Like I said, it varies a lot. And since security companies hire from the human race, yeah, some of us are morons. The rest of us are just better at hiding that fact better than the unlucky ones. ;)

cubanpimp
April 11, 2006, 07:23 AM
I am now at work... I am a dispatcher for a large security company in Miami, FL.... 70% of security guards are below average when it comes to intelligence! I get the most stupid calls ever from guards! I am also a licensed armed security officer for the county of Dade + army veteran. So I would say most security guards lack a great ammount of common sence.
There are good guards but it is a very easy job to do if you can just stay awake most of the time.:D .

P.S. florida does require training for the sec license and even more training for the g (gun license) + you are required by law in florida to qualify every year by going to the range with an instructor and shoot 40 rounds.

c_yeager
April 12, 2006, 05:56 AM
You do if you employ deadly force in the process.

As the ostensible "defender" was NOT in it at the time, nor were any members of his family, it is not a carjacking. Therefore, the car is just property. Offhand, the only state I can think of that lets a citizen employ deadly force to protect mere property is Texas (there may be a couple of others.

In short, the glib assertion above is an invitation to disaster.

Right, except for the part where the person in question didnt actually use deadly force at any time. FYI pointing a gun at someone is pretty damn low on the force spectrum shooting on the other hand, is at the top. Cops point guns at people on a pretty routine basis, this is *not* deadly force, it is the threat of deadly force, which is not the same thing.

tanksoldier
April 12, 2006, 06:20 AM
So you don't have the right of citizen's arrest in Oklahoma? Or do security guards not have that right while on duty?

<<Not to hold somebody for the cops or anything like that>>

TexasRifleman
April 12, 2006, 09:39 AM
Right, except for the part where the person in question didnt actually use deadly force at any time. FYI pointing a gun at someone is pretty damn low on the force spectrum shooting on the other hand, is at the top.

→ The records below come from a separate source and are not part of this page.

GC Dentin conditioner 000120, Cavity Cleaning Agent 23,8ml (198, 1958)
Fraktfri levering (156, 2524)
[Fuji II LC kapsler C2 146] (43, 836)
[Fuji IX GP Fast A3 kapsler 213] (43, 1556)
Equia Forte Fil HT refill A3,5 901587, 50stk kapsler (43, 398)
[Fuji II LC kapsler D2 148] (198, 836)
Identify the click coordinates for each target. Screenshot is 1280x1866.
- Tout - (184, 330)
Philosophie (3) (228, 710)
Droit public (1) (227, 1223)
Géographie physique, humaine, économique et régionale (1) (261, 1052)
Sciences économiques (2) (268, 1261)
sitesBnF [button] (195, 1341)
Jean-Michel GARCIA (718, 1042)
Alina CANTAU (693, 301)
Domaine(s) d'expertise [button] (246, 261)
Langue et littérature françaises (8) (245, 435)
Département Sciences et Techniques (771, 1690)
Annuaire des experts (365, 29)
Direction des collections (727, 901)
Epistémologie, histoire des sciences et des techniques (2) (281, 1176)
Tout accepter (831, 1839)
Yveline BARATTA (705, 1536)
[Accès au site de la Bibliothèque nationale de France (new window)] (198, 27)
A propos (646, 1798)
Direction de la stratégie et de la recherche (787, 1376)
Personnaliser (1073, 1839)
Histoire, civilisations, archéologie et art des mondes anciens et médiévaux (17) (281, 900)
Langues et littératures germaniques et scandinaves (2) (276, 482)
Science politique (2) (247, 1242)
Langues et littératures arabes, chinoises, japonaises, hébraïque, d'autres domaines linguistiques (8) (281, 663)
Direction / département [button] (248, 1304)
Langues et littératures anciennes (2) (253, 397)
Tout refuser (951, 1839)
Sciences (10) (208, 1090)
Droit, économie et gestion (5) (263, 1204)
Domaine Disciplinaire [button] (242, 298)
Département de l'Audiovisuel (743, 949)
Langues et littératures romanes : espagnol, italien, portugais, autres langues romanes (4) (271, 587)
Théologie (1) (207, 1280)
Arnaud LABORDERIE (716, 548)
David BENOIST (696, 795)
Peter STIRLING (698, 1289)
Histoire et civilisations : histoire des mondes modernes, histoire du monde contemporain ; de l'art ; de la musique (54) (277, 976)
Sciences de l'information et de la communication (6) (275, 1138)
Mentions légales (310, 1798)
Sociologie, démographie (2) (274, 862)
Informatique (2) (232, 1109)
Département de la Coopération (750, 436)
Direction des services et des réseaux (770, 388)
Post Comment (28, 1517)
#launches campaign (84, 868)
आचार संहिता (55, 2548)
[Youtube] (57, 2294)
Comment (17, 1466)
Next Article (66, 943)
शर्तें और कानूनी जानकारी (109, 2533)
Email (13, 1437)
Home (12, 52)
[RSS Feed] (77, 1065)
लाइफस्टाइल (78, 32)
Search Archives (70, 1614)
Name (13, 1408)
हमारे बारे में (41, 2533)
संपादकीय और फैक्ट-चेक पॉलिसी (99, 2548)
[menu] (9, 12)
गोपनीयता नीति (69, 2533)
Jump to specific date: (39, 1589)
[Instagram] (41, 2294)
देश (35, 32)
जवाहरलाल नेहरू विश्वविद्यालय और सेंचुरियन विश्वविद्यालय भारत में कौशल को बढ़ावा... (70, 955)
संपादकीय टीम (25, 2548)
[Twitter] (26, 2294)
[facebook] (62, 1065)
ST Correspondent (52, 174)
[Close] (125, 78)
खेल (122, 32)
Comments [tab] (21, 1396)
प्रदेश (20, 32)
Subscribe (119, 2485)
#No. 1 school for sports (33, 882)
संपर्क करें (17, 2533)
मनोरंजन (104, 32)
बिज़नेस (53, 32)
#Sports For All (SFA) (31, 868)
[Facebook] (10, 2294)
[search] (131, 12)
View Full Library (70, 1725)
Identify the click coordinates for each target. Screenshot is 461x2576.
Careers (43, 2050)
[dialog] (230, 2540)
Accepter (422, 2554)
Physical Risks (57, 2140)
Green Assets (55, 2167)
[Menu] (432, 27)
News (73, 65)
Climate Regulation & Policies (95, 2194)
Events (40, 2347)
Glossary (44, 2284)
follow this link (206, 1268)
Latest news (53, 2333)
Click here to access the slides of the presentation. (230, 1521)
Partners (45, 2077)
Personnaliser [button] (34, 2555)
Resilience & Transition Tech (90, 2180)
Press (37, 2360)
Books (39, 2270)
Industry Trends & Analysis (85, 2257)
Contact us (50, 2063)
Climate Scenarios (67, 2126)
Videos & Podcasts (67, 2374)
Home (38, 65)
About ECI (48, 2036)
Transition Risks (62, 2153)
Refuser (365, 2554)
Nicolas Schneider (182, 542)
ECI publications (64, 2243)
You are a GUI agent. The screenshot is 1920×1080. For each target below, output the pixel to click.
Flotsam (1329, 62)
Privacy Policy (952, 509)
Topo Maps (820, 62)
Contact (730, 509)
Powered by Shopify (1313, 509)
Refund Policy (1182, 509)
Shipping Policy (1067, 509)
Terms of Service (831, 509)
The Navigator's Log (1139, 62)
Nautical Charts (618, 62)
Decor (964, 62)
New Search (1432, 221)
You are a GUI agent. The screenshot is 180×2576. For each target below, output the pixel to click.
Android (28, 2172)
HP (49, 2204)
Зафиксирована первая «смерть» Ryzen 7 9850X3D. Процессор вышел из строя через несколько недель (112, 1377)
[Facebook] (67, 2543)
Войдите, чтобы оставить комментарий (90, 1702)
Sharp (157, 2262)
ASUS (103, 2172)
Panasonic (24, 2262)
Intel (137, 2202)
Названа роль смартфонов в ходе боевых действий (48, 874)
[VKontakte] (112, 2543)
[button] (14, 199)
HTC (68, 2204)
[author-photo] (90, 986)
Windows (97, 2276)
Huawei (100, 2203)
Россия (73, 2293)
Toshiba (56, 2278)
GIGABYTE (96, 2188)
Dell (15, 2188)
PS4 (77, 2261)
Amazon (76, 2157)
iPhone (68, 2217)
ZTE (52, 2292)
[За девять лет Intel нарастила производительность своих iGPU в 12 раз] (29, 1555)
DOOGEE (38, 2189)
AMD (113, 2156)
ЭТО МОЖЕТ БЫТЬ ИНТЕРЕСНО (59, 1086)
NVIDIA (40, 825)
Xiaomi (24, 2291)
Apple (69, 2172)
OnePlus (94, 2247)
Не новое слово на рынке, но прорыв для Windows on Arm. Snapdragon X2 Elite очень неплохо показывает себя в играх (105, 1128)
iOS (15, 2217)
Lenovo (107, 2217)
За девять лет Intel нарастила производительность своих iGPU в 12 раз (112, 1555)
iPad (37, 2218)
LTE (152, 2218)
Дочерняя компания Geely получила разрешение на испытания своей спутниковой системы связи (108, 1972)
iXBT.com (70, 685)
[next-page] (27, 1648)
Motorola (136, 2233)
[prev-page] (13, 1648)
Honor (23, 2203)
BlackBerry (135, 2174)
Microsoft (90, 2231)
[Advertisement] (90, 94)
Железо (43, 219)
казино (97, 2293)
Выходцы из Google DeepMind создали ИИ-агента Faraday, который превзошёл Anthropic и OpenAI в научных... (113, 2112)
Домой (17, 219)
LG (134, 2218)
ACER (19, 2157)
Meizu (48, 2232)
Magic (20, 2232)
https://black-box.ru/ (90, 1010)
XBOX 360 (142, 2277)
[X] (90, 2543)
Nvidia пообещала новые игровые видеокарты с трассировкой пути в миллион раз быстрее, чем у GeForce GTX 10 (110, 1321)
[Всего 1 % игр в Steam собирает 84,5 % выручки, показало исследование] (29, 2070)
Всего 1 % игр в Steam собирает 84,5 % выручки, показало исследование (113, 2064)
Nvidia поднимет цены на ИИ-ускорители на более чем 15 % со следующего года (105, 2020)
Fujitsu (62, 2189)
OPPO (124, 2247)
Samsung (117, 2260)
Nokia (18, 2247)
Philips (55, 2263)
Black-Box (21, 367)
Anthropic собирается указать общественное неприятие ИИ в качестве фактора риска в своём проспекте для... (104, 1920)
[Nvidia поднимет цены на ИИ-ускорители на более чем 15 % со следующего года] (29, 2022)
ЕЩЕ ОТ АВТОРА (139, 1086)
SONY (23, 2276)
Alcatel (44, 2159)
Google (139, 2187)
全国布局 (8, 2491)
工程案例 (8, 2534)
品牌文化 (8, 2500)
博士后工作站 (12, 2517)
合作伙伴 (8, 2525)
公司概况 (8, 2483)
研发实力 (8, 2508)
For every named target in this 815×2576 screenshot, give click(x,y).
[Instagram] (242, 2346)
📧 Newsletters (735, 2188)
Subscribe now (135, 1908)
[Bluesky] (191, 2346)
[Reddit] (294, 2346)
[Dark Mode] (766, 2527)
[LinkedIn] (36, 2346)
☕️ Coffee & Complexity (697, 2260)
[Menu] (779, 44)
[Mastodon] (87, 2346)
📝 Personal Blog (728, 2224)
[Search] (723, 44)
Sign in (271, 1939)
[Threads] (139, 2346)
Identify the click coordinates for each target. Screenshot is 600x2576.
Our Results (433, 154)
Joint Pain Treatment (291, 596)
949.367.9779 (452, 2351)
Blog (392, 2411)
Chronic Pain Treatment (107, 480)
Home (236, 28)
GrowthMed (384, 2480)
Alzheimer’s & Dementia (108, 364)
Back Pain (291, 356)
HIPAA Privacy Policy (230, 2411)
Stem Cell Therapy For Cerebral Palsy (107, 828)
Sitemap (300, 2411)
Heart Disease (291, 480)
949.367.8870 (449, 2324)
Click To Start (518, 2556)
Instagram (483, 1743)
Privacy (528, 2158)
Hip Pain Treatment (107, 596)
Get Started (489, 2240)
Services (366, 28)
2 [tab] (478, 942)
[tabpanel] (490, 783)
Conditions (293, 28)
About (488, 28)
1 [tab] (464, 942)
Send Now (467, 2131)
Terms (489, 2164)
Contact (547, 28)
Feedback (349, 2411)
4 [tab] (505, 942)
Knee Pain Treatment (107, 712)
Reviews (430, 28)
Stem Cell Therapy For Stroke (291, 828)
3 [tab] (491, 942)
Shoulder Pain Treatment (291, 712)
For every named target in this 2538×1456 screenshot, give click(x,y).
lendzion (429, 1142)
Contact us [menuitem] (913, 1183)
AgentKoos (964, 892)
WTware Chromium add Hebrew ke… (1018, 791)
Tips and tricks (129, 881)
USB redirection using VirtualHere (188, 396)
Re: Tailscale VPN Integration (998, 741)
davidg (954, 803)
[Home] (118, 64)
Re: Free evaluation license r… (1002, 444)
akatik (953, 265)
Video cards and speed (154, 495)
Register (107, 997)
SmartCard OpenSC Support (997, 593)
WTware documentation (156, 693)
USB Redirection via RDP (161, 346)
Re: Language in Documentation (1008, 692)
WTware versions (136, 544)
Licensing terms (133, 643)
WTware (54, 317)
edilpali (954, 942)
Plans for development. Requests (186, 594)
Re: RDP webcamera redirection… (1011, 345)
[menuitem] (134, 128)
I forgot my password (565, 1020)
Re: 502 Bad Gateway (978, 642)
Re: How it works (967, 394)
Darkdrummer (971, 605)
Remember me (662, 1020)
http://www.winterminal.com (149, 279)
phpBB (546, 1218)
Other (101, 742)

Don't know about all states but Texas clearly defines pointing a gun as NOT being deadly force as pointed out.

The statutes allow pointing a gun as "threat of deadly force" .

ß 9.04. Threats as Justifiable Force

The threat of force is justified when the use of force is justified by this Chapter. For purposes of this section, a threat to cause death or serious bodily injury by the production of a weapon or otherwise, as long as the actor’s purpose is limited to creating an apprehension that he will use deadly force if necessary, does not constitute the use of deadly force.

That said, the guy is still an idiot for not remembering where he parked his own car......

Devonai
April 14, 2006, 07:44 AM
I just spent thirty minutes composing a long response, but vB apparently disagreed with my definition of "logged in." :fire:

Big Gay Al
April 14, 2006, 07:56 AM
I hate when that happens. ;)

Almost as bad as composing a long reply, just about to hit the reply button, and the power goes out. :eek:

c_yeager
April 14, 2006, 03:52 PM
I just spent thirty minutes composing a long response, but vB apparently disagreed with my definition of "logged in."


Always highlight your post and right click and hit "copy" before hitting the submit button. That way, if it gets sent to the ether you can just paste it back into the field.

Devonai
April 14, 2006, 05:04 PM
Yeah, I do that on LiveJournal, but THR has never dumped out on me before.

I was just going to relate a story of some guys who I encountered at work last night. They didn't believe me when I told them they were on private property, but they believed the cops when they were pulled over a few minutes later. :D

Hmm, I guess the story had a three minute version, too.